Word and element location data:
□ □ □

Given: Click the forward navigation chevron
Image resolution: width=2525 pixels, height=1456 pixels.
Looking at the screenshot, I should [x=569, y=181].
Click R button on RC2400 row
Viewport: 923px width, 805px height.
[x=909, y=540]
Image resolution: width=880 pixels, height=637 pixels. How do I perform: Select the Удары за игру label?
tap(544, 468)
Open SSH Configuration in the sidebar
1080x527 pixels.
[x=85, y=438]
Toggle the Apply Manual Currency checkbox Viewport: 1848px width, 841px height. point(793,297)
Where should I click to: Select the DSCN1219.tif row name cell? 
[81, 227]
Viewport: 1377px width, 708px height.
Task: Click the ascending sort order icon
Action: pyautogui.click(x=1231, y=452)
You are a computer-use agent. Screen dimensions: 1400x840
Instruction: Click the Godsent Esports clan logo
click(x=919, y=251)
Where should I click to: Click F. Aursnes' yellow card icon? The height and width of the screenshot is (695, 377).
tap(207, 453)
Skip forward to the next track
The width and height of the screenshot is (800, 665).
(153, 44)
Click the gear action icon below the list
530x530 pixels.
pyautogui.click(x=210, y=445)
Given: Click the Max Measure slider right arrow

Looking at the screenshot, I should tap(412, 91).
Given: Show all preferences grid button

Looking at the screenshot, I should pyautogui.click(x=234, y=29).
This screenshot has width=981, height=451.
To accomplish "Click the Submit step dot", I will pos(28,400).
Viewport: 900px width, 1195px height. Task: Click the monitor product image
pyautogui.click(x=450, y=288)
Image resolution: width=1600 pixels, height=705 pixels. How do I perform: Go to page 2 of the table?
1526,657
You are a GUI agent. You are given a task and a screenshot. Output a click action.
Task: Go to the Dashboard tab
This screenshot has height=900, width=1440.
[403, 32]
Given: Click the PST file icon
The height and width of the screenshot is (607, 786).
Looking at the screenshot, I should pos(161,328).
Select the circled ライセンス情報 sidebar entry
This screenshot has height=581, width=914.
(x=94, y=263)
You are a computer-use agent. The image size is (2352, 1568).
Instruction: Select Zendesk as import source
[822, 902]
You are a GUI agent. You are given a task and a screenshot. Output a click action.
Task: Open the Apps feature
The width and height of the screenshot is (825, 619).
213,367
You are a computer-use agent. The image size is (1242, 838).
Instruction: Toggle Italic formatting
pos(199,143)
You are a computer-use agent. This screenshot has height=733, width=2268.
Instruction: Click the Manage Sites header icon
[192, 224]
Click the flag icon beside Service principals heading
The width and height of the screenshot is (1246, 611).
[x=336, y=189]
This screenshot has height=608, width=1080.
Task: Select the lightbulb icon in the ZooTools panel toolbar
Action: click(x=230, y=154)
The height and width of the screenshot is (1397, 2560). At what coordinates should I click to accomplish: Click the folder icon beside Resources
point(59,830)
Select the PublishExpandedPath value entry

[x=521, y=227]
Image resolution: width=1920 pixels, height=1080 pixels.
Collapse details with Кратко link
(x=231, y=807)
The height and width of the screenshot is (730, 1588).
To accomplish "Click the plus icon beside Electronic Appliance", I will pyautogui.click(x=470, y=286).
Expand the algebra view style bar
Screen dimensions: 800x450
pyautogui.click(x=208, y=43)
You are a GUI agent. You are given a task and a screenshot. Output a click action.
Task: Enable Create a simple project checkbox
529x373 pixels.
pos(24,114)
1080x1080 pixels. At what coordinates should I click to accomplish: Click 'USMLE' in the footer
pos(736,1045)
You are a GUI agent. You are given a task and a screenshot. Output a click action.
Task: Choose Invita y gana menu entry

□ □ □

Work to complete: Which lines in the entries above contain the string "Instruction", with case counting? Copy out every such line in full.

Complete answer:
Instruction: Click the Godsent Esports clan logo
Instruction: Select Zendesk as import source
Instruction: Toggle Italic formatting
Instruction: Click the Manage Sites header icon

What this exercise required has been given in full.